L’esercizio fisico è utile nel Morbo di Parkinson
Uno studio pubblicato quest’anno sulla rivista Journal of Parkinson's Disease, ha dimostrato che l’esercizio fisico migliora i sintomi motori e non motori della malattia di Parkinson. Questo disturbo è, infatti, una patologia progressiva che interessa il movimento, il controllo muscolare e l’equilibrio: lo studio ha dimostrato che l’esercizio fisico migliora i sintomi motori come il tremore, i disturbi dell'andatura e l’instabilità posturale. Fino al 57% dei pazienti affetti da Parkinson sviluppa un lieve deterioramento cognitivo entro cinque anni dalla diagnosi iniziale. Gli effetti positivi dell'esercizio fisico aerobico, di coordinazione e di resistenza su memoria, funzione esecutiva (sul controllo e sulla pianificazione del comportamento) e funzione cognitiva globale sono stati evidenziati e, in generale, l’esercizio riduce la gravità della malattia. I ricercatori hanno concluso che tutte le modalità di esercizio sono associate a una migliore funzione cognitiva nei soggetti con Parkinson: l’esercizio aerobico (tapis roulant o l'allenamento in bicicletta), in particolare, tende a migliorare la memoria. L’attività fisica quindi deve essere, e spesso è già, una parte essenziale della terapia nei soggetti con Parkinson. Nel quadro di una terapia olistica, il potenziale dell'esercizio fisico è quello di mantenere o migliorare lo status del paziente. La conclusione degli autori dello studio è che "l'esercizio è una medicina" e dovrebbe essere regolarmente raccomandato alle persone con Parkinson, e non solo, per aiutare a combattere le sfide fisiche e cognitive della malattia.

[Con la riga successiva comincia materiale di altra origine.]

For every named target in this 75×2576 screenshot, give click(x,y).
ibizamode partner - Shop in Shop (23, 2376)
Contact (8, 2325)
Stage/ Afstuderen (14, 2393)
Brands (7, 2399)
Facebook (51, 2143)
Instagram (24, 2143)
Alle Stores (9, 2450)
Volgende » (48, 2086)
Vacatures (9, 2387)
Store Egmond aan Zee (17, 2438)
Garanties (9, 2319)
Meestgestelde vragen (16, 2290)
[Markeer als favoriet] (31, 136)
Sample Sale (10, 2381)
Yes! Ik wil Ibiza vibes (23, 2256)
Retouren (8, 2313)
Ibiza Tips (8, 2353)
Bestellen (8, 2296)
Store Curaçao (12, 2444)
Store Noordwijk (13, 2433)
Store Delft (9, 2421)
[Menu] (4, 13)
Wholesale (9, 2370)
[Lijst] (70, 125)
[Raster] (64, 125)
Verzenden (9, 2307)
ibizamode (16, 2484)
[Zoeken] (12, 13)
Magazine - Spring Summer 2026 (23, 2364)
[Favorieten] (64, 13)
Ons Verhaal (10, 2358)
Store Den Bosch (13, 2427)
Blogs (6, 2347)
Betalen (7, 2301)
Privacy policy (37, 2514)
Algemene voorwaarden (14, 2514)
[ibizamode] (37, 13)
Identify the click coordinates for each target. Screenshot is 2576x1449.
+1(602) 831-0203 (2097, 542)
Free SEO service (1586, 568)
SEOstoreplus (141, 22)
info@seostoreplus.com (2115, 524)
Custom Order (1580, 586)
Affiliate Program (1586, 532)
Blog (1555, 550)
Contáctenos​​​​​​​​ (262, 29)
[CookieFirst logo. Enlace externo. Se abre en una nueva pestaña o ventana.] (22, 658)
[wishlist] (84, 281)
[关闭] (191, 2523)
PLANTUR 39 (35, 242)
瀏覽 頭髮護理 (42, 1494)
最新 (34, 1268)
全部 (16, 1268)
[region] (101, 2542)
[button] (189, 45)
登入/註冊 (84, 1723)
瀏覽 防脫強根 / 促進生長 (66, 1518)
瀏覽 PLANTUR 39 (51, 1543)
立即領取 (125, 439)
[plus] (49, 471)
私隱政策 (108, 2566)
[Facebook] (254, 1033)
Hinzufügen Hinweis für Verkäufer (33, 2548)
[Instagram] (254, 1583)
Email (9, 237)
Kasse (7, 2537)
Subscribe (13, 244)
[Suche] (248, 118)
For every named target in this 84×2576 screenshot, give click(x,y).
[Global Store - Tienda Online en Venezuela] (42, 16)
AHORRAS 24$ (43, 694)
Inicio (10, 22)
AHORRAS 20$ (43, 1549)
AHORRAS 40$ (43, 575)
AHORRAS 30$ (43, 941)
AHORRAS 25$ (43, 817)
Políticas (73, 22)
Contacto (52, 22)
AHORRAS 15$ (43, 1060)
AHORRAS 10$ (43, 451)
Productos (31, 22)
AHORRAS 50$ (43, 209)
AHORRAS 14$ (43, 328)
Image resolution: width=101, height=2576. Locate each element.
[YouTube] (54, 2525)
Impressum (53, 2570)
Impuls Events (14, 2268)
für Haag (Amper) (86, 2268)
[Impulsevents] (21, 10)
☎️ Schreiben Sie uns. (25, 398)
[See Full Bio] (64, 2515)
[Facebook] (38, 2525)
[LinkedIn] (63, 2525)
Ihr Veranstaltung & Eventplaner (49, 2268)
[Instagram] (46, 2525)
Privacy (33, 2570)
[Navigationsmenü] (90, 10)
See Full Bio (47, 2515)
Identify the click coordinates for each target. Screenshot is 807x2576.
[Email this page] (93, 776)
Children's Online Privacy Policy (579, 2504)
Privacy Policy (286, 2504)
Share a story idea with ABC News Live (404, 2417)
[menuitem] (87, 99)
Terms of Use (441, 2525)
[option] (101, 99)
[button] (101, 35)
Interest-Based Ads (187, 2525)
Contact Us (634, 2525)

Un altro recentissimo studio condotto dal North Bristol NHS Trust quest’anno, offre la speranza di ripristinare le cellule danneggiate nella malattia di Parkinson agendo su un fattore di crescita presente in natura, il GDNF, che induce la crescita di fibre nervose nella malattia di Parkinson e può rigenerare la dopamina in questi soggetti migliorandone la condizione. Il GDNF è una proteina che già in passato aveva dimostrato di migliorare la sopravvivenza delle cellule che producono dopamina e le funzioni motorie nei pazienti parkinsoniani. Lo studio è promettente, ma gli autori affermano che sono necessari ulteriori test del GDNF in uno studio su larga scala e l'uso di dosi più elevate per determinare definitivamente se il GDNF abbia un ruolo futuro come trattamento neurorestorativo per il Parkinson.

Un aiuto dalla tecnologia: un esoscheletro per camminare e un cucchiaino per mangiare da soli
Negli ultimi anni, anche la tecnologia sta dando una mano per aiutare i soggetti affetti da Parkinson. Un ingegnere irlandese, Conor Walsh, ha sviluppato un particolare tipo di tuta, integrata da un insieme di cavi e sensori connessi a un computer, per sostenere la deambulazione delle persone con malattie neurologiche. Il paziente, indossandola, sperimenta una camminata assistita, che ha la caratteristica di non essere rigida e pesante come quella degli esoscheletri rigidi, come ad esempio quelli militari o dei film di fantascienza. I sensori, in sostanza, monitorano i movimenti di una persona e determinano il momento in cui necessita di assistenza nel cammino. Il prototipo è ancora in fase di lavorazione e di test, ma la tecnologia, ancora una volta, può migliorare il tenore di vita dei soggetti affetti da disturbi cronici.
Oltre all’esoscheletro, un aiuto può arrivare da un cucchiaio intelligente e ipertecnologico che, attraverso l’utilizzo di sensori che rilevano i tremori della mano, bilancia le ondulazioni dell’arto in tempo reale per mantenere fermo e stabile il cucchiaio e il contenuto. Con questo supporto, i soggetti affetti da Parkinson potranno nutrirsi in autonomia senza il supporto di altre persone.